Menuju Negara Zero Pornografi

Menuju Negara Zero Pornografi


Oleh: Sholehudin A Aziz

Nama Arifinto, salah seorang perintis dan pendiri Partai Keadilan (PK) yang kini menjadi PKS, tiba-tiba tenar seantero negeri. Ia menjadi buah bibir masyarakat bukan karena sikap dan teladan baiknya, melainkan karena tertangkap kamera wartawan sedang asyik menonton video porno saat sidang Paripurna DPR.

Walhasil, kecaman dan cibiran pun datang silih berganti kepadanya. Bukan itu saja, institusi PKS yang menaunginya pun ikut tercemar akibat ulahnya. Hal ini wajar karena selama ini PKS dianggap sebagai salah satu partai dakwah yang sarat dengan moralitas agama dan etika.

Sebagai akibatnya, entah secara sadar atau diminta oleh partainya, akhirnya Arifinto menyatakan mundur. Ia pun secara jantan meminta maaf kepada seluruh kader, simpatisan, konstituen PKS di seluruh Indonesia, dan seluruh anggota DPR RI yang otomatis nama baiknya ikut tercemar karenanya.

Kasus di atas sungguh membuka mata kita semua, betapa mudahnya semua orang melihat video porno. Tak peduli anak kecil atau dewasa, tak peduli ahli agama ataupun bukan, tak peduli kelompok moderat atau konservatif, tak peduli laki-laki atau perempuan, dan sebagainya. Kesemuanya memiliki potensi dan kesempatan yang sama untuk menikmati video-video porno itu.

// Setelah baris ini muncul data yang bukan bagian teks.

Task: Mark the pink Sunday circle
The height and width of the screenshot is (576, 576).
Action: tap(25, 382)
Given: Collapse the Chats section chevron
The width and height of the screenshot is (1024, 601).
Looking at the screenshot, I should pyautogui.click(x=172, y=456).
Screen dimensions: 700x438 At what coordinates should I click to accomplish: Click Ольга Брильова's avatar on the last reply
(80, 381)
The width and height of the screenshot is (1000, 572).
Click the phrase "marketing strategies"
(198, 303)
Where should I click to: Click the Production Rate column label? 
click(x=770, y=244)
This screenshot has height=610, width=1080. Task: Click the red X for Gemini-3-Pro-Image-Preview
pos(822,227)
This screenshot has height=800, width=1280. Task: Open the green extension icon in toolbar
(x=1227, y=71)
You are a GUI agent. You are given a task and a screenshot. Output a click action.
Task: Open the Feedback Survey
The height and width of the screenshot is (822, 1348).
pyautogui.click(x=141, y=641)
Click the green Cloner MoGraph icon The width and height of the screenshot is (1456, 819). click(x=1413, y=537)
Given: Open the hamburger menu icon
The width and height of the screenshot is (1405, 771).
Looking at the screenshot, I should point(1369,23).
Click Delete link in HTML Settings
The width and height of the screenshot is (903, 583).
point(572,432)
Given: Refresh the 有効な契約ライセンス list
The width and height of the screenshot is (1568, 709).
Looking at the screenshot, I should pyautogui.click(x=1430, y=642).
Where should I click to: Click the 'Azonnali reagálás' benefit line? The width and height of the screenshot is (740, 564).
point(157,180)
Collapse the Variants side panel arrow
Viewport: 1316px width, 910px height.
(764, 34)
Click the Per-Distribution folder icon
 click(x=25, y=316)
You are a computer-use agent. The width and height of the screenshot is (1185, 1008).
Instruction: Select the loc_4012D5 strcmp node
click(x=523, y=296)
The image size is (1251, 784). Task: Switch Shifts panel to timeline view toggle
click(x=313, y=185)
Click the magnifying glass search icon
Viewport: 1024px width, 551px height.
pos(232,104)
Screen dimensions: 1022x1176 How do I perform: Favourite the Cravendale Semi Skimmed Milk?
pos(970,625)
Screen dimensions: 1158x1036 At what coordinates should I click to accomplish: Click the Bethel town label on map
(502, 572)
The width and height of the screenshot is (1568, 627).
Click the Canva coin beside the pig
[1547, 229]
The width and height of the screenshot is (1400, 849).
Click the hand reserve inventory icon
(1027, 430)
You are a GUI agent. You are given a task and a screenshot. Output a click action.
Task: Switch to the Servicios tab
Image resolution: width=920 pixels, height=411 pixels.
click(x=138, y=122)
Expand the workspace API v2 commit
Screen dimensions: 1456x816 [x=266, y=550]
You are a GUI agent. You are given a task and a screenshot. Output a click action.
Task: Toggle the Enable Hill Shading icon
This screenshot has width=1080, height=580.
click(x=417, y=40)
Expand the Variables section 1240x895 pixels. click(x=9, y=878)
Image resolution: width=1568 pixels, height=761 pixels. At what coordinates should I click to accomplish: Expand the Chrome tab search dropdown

Video porno dan pornografi secara umum sungguh menarik bagi siapa pun karena notabene membahas hal-hal privat di wilayah aurat yang seharusnya tidak pernah diperlihatkan apalagi dipertontonkan ke siapa pun. Menariknya lagi, karena video porno dan topik pornografi sering kali mengundang perdebatan panjang karena dianggap melanggar norma, etika, dan moral yang seharusnya dijaga oleh setiap individu.

Lantas, bagaimana sesungguhnya perkembangan video porno dan situs-situs pornografi saat ini? Fakta menyatakan bahwa hingga kini sekitar 420 juta website terkait dengan pornografi berserak di internet dan dipastikan mudah diakses oleh siapa pun. Situs-situs ini pula dipastikan akan membuat kecanduan gambar syur teramat sulit dihentikan oleh siapa pun.

Bila kita telisik lebih jauh, perkembangan pornografi di Indonesia sangatlah mengkhawatirkan, karena tak sulit kita mendapatkan CD atau DVD atau file video porno di manapun berada. Situs-situs porno di media online bergentayangan dengan leluasa dan mudah bisa diakses oleh siapa pun baik dari warnet, HP, maupun jaringan internet di rumah sekalipun.

Maka, sangat wajar bila sebuah penelitian yang dilakukan oleh Gerakan Jangan Bugil Depan Kamera menghasilkan kesimpulan bahwa masyarakat Indonesia pada dasarnya suka mengonsumsi video seks lewat internet.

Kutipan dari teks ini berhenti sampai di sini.